01 - Preheat oven to 400°F. Lightly grease a baking dish with butter or cooking spray.
02 - Season chicken breasts evenly on both sides with salt, pepper, and dried thyme.
03 - In a large skillet over medium heat, melt the butter. Add the onion and garlic, sautéing for 2 to 3 minutes until softened and fragrant.
04 - Add the sliced mushrooms to the skillet and cook for 5 to 6 minutes until golden brown and all released liquid has evaporated.
05 - Sprinkle flour over the mushroom mixture and stir continuously for 1 minute to cook out the raw flour taste.
06 - Gradually pour in the chicken broth and heavy cream, stirring constantly. Bring to a gentle simmer and cook for 2 to 3 minutes until the sauce thickens slightly.

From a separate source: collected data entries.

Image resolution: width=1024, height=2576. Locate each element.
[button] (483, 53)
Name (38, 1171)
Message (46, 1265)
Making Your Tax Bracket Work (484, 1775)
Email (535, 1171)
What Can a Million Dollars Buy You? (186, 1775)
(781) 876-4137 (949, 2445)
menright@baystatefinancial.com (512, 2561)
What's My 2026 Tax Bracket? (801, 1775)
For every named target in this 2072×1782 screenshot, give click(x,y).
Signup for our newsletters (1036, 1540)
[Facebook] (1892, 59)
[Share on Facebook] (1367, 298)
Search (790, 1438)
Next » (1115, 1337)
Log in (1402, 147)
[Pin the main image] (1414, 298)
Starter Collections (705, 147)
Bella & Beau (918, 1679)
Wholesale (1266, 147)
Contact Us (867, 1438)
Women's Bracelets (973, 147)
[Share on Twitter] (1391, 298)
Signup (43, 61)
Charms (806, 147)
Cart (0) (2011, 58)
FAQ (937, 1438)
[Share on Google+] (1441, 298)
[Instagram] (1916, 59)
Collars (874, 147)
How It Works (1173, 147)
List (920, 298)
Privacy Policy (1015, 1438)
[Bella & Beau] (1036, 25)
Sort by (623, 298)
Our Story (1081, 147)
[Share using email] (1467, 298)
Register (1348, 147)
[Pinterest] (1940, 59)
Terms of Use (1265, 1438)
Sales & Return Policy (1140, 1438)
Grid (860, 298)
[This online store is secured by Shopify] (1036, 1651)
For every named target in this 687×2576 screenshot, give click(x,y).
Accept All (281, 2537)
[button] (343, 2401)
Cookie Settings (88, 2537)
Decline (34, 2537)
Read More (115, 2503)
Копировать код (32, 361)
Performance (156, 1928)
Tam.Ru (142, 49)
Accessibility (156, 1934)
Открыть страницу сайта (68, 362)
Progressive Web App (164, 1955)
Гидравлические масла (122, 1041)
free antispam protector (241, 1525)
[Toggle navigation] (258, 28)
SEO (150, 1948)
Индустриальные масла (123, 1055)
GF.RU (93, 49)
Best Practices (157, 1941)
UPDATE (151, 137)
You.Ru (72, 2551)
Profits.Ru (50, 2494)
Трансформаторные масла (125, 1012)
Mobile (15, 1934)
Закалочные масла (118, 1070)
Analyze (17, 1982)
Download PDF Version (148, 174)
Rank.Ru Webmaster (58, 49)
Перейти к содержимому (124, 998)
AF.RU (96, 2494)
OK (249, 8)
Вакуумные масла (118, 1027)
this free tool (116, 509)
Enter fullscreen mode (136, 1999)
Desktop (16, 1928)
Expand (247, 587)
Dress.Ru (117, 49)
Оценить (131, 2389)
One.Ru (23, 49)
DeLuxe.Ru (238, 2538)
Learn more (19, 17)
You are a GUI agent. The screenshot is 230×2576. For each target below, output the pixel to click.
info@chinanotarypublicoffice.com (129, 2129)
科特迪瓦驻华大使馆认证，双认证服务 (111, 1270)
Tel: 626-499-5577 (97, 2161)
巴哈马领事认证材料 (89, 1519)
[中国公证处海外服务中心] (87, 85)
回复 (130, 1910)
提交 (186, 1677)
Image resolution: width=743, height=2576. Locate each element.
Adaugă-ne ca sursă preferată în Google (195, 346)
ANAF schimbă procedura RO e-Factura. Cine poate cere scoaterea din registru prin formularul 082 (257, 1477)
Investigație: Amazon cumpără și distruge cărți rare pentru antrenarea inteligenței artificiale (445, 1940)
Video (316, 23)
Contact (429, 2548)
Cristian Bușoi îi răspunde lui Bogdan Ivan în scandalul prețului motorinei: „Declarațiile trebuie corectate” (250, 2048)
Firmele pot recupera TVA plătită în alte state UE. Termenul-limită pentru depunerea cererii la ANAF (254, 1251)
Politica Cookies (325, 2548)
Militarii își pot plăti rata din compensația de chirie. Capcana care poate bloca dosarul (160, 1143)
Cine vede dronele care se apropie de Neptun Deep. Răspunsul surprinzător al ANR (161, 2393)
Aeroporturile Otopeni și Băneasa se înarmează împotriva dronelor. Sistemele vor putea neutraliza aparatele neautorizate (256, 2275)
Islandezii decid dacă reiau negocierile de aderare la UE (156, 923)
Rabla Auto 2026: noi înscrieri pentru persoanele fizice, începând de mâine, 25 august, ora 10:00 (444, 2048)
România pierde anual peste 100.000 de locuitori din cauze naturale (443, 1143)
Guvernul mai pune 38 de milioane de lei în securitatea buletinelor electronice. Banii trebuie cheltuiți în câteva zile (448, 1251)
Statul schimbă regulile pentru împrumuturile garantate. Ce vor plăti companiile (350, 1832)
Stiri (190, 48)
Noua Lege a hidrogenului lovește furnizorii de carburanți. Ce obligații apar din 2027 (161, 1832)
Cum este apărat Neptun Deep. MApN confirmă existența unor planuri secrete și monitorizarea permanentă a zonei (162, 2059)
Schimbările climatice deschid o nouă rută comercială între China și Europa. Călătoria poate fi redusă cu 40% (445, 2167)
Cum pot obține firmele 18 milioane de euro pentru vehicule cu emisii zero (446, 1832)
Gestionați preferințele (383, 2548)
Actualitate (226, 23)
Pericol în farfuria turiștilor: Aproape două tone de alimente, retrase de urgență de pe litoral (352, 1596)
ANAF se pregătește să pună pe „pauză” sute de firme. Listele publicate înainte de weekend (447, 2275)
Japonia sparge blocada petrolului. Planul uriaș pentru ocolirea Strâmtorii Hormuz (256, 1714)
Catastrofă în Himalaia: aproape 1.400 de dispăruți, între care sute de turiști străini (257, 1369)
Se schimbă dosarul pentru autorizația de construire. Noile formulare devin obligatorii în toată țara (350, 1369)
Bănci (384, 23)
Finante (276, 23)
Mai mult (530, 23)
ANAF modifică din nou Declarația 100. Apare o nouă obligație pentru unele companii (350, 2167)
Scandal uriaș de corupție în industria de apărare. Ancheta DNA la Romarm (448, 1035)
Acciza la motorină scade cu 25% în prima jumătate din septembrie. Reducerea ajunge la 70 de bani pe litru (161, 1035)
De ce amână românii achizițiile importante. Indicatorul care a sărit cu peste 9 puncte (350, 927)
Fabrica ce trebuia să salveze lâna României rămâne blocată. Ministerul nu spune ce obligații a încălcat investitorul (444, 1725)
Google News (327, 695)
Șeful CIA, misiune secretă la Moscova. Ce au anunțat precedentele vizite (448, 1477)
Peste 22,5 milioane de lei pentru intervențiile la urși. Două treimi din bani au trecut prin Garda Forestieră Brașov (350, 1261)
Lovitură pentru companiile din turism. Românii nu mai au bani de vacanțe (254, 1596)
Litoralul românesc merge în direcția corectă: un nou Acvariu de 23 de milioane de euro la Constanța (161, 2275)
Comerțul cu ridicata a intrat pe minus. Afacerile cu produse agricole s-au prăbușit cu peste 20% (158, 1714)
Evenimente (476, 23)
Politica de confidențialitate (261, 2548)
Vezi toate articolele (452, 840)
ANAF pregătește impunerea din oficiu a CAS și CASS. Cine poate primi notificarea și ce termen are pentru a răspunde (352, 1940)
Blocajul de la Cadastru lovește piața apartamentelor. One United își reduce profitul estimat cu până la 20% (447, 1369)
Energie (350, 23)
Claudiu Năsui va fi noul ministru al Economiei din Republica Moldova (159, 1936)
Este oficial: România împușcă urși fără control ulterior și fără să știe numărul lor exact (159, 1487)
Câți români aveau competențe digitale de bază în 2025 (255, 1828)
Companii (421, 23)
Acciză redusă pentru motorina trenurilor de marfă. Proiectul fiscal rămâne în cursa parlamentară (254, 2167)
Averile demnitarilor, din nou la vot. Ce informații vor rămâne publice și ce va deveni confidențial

07 - Remove the skillet from heat. Stir in half of the mozzarella and all of the Parmesan cheese until fully melted and smooth.
08 - Arrange the seasoned chicken breasts in the prepared baking dish. Pour the mushroom-cheese sauce evenly over the chicken, ensuring full coverage.
09 - Sprinkle the remaining mozzarella cheese evenly over the top of the casserole.
10 - Bake for 30 to 35 minutes until the chicken reaches an internal temperature of 165°F and the top is bubbly and golden brown.
11 - Remove from the oven and let rest for 5 minutes. Garnish with chopped fresh parsley before serving.